魔法騎士団に合図を出して目隠し用の〈アースウォール〉を展開し、平原に土壁の森をつくり退避させ、隠し砦からの長距離攻撃の用意をしてもらう。


第二ワイバーン騎士団がアイテムボックスに岩などを充填させて戻ると、第一ワイバーン騎士団と合流し、空を飛ぶ敵兵と、後方で長距離攻撃を狙うヤツらに〈岩〉の雨を降らせるように準備する。


ワイバーン騎士団が飛び立ち丘の上には俺と兵士団三十名…


ますます舐めきった魔王軍が、勝利を確信し、


「「うぉぉぉぉ!」」


と雄叫びを上げて突っ込んでくる…


土壁の森をくぐり抜けるが、突撃しか知らないアホ軍師しかいない様で魔王軍は、土壁の森の向こうで自軍の兵士が次々と穴に落ちたり、塹壕から現れた虫の軍勢に切り裂かれ、噛み千切られていることを知らないままだ。


しかし、アホ軍師と言えども居ないよりはマシだが、既に後方でワイバーン騎士団の餌食になりミンチにでもなった様子で、右往左往する魔族達は丘に誰一人たどり着けないまま、屍や捕虜になった。

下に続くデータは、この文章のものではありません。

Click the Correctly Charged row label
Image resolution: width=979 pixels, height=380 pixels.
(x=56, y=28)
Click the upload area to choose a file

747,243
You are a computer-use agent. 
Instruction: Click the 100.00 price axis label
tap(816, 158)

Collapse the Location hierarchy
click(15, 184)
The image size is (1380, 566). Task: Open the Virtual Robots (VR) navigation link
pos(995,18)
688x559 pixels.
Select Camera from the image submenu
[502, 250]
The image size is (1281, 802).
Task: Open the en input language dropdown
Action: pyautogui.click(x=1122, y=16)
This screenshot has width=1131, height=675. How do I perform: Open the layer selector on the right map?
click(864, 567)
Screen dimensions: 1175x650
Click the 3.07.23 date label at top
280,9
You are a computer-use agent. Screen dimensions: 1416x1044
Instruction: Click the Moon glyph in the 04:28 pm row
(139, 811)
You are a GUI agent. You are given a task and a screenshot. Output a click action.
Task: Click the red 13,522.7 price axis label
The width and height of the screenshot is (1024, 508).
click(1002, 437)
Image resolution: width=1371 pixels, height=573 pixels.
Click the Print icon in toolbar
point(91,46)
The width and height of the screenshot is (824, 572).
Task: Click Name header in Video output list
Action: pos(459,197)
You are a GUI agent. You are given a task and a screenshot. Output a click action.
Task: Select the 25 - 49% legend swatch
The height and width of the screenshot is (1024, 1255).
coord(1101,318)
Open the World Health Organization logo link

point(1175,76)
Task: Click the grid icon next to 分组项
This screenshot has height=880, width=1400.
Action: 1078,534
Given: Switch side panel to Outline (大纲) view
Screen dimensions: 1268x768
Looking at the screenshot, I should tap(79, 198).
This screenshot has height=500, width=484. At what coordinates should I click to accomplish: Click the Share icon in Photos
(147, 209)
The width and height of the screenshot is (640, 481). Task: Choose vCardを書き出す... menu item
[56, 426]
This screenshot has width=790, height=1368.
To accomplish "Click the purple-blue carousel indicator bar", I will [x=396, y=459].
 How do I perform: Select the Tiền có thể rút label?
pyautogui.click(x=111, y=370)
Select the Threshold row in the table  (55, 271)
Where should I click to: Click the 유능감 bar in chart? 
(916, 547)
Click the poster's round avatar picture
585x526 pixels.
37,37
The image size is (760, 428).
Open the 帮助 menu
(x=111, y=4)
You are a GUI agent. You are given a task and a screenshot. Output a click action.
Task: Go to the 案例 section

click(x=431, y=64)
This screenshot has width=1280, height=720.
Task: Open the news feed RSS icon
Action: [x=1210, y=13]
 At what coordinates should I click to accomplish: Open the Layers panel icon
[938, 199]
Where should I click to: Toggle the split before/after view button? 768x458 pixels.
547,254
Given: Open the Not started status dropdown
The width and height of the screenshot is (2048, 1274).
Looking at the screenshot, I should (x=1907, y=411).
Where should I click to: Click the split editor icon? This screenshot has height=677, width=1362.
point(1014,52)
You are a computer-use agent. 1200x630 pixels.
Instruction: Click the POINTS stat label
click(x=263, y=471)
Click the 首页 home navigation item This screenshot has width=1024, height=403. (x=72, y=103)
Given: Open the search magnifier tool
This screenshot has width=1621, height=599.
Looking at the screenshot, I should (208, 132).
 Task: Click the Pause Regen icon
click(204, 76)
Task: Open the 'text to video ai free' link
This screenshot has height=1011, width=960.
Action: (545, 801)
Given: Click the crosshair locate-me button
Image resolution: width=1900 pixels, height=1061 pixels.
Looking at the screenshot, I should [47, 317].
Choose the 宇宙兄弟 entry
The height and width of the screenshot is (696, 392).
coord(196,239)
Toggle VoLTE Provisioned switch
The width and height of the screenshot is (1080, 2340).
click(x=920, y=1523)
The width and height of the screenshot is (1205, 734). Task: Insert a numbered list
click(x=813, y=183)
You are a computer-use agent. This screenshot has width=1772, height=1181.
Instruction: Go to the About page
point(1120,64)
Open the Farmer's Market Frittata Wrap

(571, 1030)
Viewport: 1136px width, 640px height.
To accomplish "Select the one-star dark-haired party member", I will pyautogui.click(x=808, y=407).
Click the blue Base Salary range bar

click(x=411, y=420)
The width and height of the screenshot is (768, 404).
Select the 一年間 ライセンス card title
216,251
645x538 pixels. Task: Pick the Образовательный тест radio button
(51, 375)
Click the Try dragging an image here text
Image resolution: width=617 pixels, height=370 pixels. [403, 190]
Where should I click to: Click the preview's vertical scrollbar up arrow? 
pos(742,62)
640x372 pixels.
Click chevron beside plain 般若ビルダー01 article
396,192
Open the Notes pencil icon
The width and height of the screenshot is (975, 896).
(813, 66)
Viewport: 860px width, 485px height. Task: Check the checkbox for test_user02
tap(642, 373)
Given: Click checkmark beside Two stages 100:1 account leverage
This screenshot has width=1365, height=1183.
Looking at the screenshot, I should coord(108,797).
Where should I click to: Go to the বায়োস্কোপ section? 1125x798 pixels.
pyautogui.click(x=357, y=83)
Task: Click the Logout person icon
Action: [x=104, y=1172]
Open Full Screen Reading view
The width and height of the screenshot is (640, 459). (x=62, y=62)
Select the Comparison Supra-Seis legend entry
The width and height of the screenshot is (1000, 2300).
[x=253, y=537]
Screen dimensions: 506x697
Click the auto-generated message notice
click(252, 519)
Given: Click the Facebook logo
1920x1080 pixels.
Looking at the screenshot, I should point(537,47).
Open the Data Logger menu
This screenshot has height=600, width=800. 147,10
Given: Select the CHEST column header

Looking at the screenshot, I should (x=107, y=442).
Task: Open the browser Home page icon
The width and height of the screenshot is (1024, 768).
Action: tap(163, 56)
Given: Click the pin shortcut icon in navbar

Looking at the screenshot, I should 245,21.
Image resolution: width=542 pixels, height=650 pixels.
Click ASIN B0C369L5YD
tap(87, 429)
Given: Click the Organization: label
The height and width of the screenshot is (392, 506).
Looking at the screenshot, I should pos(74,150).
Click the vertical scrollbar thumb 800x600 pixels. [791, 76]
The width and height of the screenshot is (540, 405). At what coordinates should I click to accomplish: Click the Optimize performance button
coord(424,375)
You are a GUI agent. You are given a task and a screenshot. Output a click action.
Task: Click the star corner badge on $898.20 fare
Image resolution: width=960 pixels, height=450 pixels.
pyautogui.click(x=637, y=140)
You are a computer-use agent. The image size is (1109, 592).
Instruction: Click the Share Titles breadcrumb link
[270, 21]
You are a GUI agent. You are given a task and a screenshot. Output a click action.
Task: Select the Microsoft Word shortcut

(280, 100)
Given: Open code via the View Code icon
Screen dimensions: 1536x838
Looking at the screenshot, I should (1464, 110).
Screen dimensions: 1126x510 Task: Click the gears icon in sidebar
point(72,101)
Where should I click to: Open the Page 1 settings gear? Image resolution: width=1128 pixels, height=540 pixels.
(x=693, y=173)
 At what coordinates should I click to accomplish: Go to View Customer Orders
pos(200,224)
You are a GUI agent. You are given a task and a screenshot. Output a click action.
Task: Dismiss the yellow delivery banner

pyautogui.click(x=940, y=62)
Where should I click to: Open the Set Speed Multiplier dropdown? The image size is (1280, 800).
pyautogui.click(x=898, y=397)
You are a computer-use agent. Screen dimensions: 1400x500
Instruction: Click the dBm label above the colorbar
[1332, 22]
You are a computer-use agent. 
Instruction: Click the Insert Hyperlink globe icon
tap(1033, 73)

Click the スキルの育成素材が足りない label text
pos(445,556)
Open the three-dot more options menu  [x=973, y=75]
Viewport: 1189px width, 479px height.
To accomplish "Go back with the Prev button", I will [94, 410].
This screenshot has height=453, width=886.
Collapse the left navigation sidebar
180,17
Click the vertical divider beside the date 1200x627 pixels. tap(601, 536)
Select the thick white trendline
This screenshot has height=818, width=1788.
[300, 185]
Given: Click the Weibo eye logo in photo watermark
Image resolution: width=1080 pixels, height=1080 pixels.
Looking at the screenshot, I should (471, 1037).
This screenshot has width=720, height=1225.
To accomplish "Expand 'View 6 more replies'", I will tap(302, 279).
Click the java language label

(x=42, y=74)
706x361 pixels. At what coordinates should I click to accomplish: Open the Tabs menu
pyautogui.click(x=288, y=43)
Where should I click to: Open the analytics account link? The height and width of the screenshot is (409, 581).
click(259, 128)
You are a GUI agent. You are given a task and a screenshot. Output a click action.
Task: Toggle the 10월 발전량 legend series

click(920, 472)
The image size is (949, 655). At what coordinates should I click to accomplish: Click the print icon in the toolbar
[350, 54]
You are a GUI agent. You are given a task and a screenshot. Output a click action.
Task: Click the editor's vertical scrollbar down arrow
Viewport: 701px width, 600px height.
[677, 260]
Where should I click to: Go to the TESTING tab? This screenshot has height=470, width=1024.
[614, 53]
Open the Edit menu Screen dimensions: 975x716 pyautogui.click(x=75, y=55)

丘の上に陣を構えた俺達よりも自分達には城があると侮っていたのだろうし戦力も完全に見誤っていたのだろうが、あっけないと言えばあっけない…


しかし、次の瞬間


ドン!という破壊音がして、魔王城から黒い靄が立ち上る…

そして、崩れる魔王城から同じく黒い波がこちらに向かってくる…


俺は、


ガタ郎を偵察に出してマサヒロとミヤ子を召喚してから、マサヒロとドッキングして、


「あの黒いのに向かって飛ぶよ!」


と指示をだして空に舞い上がる…


土壁の森を飛び越え岩が散乱する戦場も過ぎた時に、


〈ヤバイでやんす!人質を助けだしたけど、イナゴの群れに追われているでやんす〉


とガタ郎が報告してくれた。


地面でうねる黒い波は、闇の一族と、それに担がれた人質のメイドやシシリーさんと隠密騎士団だが、


手足の無い隠密騎士団が居る!!


そしてゆっくりと余裕の雰囲気でこちらに飛んでくるイナゴの群れの先頭には、馬に乗ったあの青白い顔のオッサンがいた。


『アイツらに襲われたのか…』


と理解した俺は怖さも忘れてカサカサと走る闇の一族に担がれたメイドやシシリーさんはに目をこらして確認するとどうやら彼女達は無傷のようだ…


『騎士団もタンバも闇の一族も良くやった!』


と心の中で労い、


『あとは任せろ!!』


と、俺は顔色の悪いオッサンとの戦いに向かう。


奴の周りのイナゴの大群に対抗するかの様に、俺の後ろにも数千の虫が付き従う。


既に、普通の戦争の風景で無くなった戦場に俺の背後まで逃げ切ったシシリーさんが、


「ポルタさまぁぁぁぁぁ…」


と泣きそうな声で俺の名を呼ぶ…


色んな意味が混じった切ない声を聞き俺は、


「我が姫を守り闘え!!」


と虫達に指示を出して決戦に向かった。